Afrika brauche eine Art Freihandelsabkommen, um seine Produkte in Europa absetzen zu können, fügte er hinzu. Das sei viel dringender als das Freihandelsabkommen TTIP mit den USA.

Krassnitzer, der mit dem Schauspieler Martin Brambach auf dem Katholikentag literarische und philosophische Texte zu Klimawandel und der Zukunft der Erde vortrug, sieht einen engen Zusammenhang zwischen Klimawandel, Flüchtlingskrisen und der kapitalistischen Wirtschaftsweise. Aber auch jeder Einzelne könne durch einen bescheideneren Lebensstil zu Umweltschutz und mehr Nachhaltigkeit beitragen.

In diesem Zusammenhang warnte Krassnitzer aber vor Moralisieren und der Haltung des gehobenen Zeigefingers. Viel wichtiger sei es, Vorbild zu sein und einen langsamen Prozess des Umdenkens zu beginnen.
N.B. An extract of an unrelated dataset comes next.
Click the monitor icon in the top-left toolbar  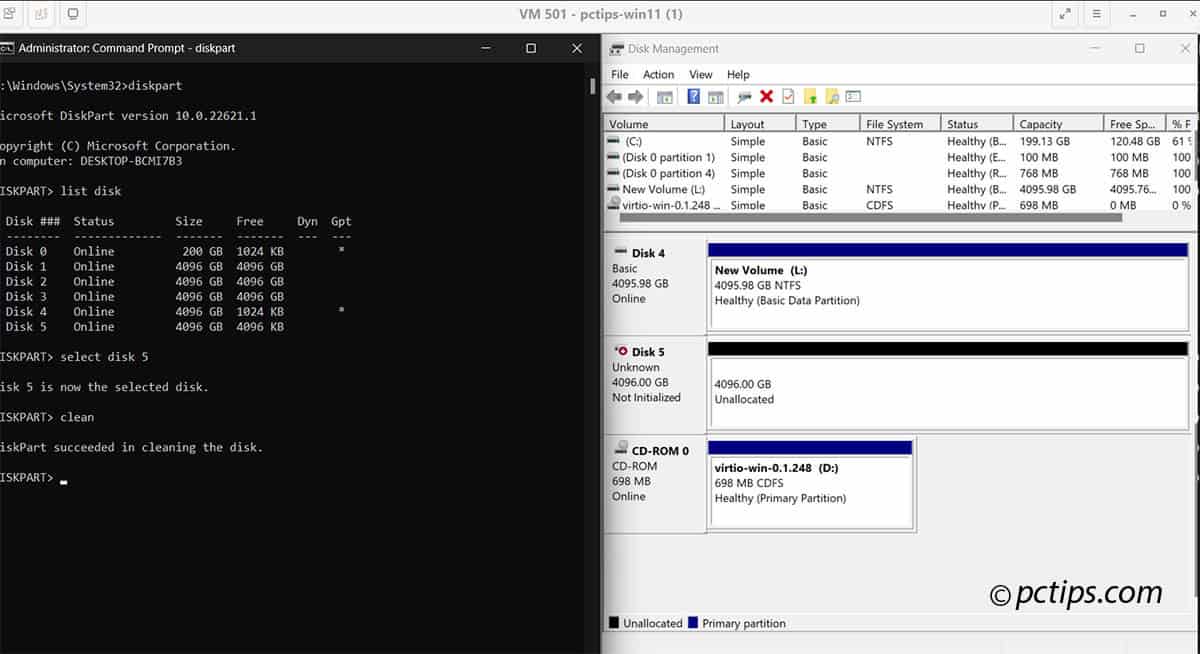point(70,15)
Auch Brambach warb dafür, dass "wir selber mit einem veränderten Konsumverhalten" dazu beitragen, dass sich der Klimawandel noch begrenzen lässt. Er sehe die Zukunft seiner Kinder sehr zwiespältig, sagte er. Er habe  nicht den Eindruck, dass das in Paris ausgehandelte Klimaschutzabkommen verbindlich umgesetzt werde.